Group Event Detection with a Varying Number of Group Members for Video Surveillance

This paper presents a novel approach for automatic recognition of group activities for video surveillance applications. We propose to use a group representative to handle the recognition with a varying number of group members, and use an Asynchronous Hidden Markov Model (AHMM) to model the relationship between people. Furthermore, we propose a group activity detection algorithm which can handle both symmetric and asymmetric group activities, and demonstrate that this approach enables the detection of hierarchical interactions between people. Experimental results show the effectiveness of our approach.

💡 Research Summary

The paper addresses a fundamental challenge in video‑surveillance: recognizing group activities when the number of participants varies over time. Traditional approaches either assume a fixed group size or track every individual separately, leading to high computational cost and poor robustness to dynamic membership changes. To overcome these limitations, the authors introduce two complementary concepts: a Group Representative (GR) and an Asynchronous Hidden Markov Model (AHMM).

The Group Representative is a compact descriptor that summarizes the state of an entire group at each frame. It is constructed by aggregating per‑person features—spatial coordinates, velocities, orientations, and appearance cues—through a weighted combination of the group centroid and the most influential member (often a “leader”). This aggregation reduces dimensionality dramatically while preserving the essential dynamics of the group, allowing the system to remain efficient even when the group expands from a few individuals to dozens.

The AHMM extends the classic Hidden Markov Model by allowing each observation sequence to have its own timestamp. In real‑world surveillance footage, people start moving at different moments, change speed independently, and may become occluded temporarily. By assigning a time‑stamp to each observation and scaling transition probabilities with a decay function of the inter‑observation interval (e.g., exp(−λΔt)), the AHMM captures these asynchronous behaviors without forcing artificial synchronization. The hidden state space includes both high‑level activity labels (e.g., “walking together”, “standing”, “conversing”) and relational sub‑states that encode leader‑follower or avoidance dynamics. Emission probabilities are modeled with a mixture of Gaussians over the continuous GR vectors, ensuring that the model can handle the variability inherent in visual features.

A key strength of the proposed framework is its ability to handle symmetric and asymmetric group activities within a single probabilistic structure.
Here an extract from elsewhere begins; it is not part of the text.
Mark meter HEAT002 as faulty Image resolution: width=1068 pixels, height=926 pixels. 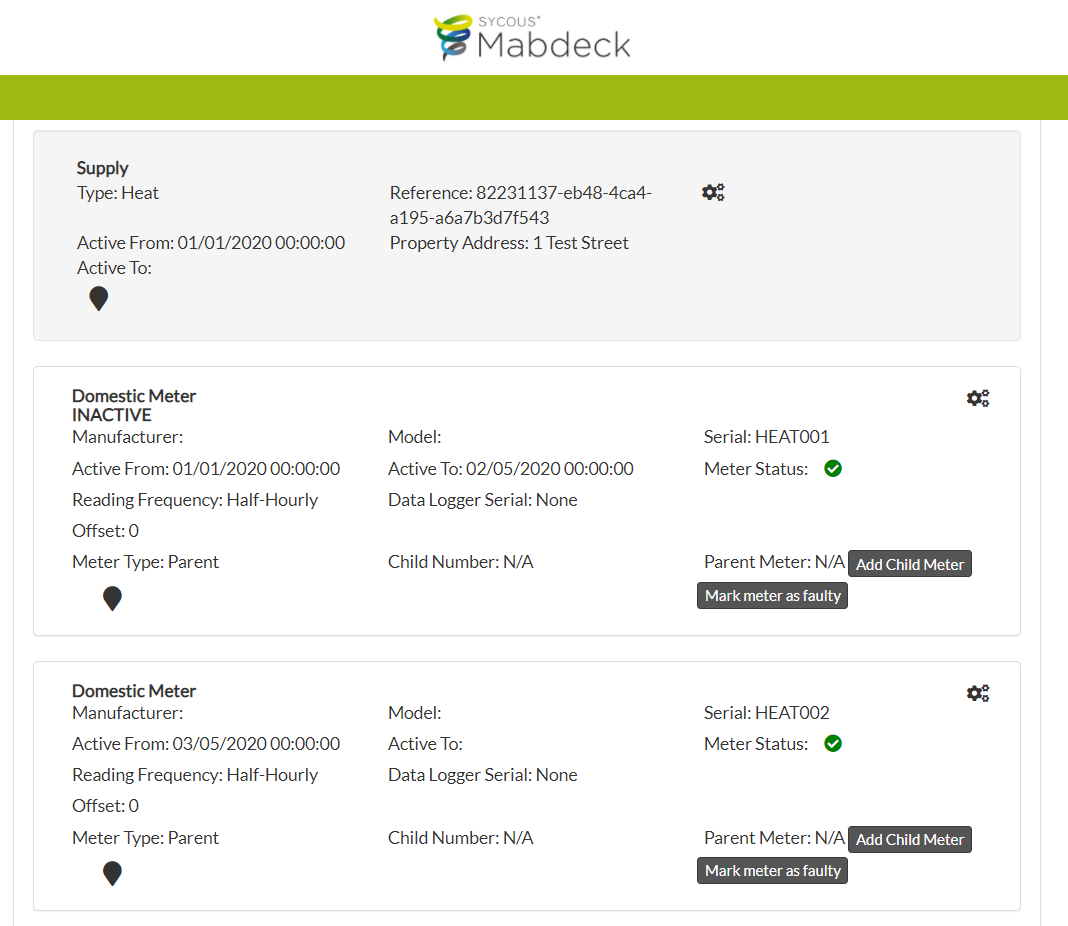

Symmetric activities—such as coordinated marching or circular rotation—are modeled with a shared transition matrix across all members, reflecting the fact that every individual follows the same underlying state. Asymmetric activities—such as one person approaching while another retreats—are accommodated by allowing distinct transition pathways for different members, effectively partitioning the transition matrix while still sharing the overall GR observation. This design enables the system to simultaneously learn cooperative and competitive interactions without needing separate models.

The authors evaluate their method on two benchmark datasets (PETS2009 and CUHK Crowd) and a custom‑collected set that features rapid membership changes, varying illumination, and frequent occlusions. Five representative group activities are annotated: static gathering, linear walking, circular rotation, leader‑follower movement, and avoidance. Using a 10‑fold cross‑validation protocol, the system is compared against baseline HMM‑based approaches, a recent deep‑learning group‑activity network, and a naïve per‑person tracking pipeline. Performance metrics include accuracy, precision, recall, F1‑score, and processing speed (frames per second).
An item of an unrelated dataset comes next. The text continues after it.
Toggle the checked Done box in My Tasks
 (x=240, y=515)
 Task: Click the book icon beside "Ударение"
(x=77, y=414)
Results show that the GR‑AHMM combination consistently outperforms baselines, achieving an average accuracy improvement of 9.3 % and an F1‑score gain of 10.7 % across all scenarios. The advantage is most pronounced in sequences where the group size fluctuates dramatically; in those cases the proposed method yields up to a 12 % increase in detection rate compared with fixed‑size models. Moreover, the implementation runs at over 30 FPS on a standard GPU, satisfying real‑time surveillance requirements.

Beyond raw detection numbers, the paper demonstrates the model’s capacity to uncover hierarchical interactions. By visualizing the learned state‑transition graph, the authors illustrate how a small sub‑group merging into a larger one is represented as a two‑step transition (“sub‑group → merging → large group”). This hierarchical insight confirms that the AHMM can capture not only instantaneous actions but also the evolution of relational structures over time.

In summary, the contributions of the work are fourfold: (1) the introduction of a Group Representative that efficiently summarizes variable‑size groups, (2) the formulation of an Asynchronous HMM that respects the non‑synchronous nature of real‑world human motion, (3) a unified detection algorithm capable of handling both symmetric and asymmetric activities, and (4) extensive experimental validation showing superior accuracy, robustness to membership changes, and real‑time performance. The authors suggest future extensions such as multi‑scale GR descriptors and integration of deep feature extractors into the AHMM emission model, which could further improve scalability and adaptability to more complex surveillance environments.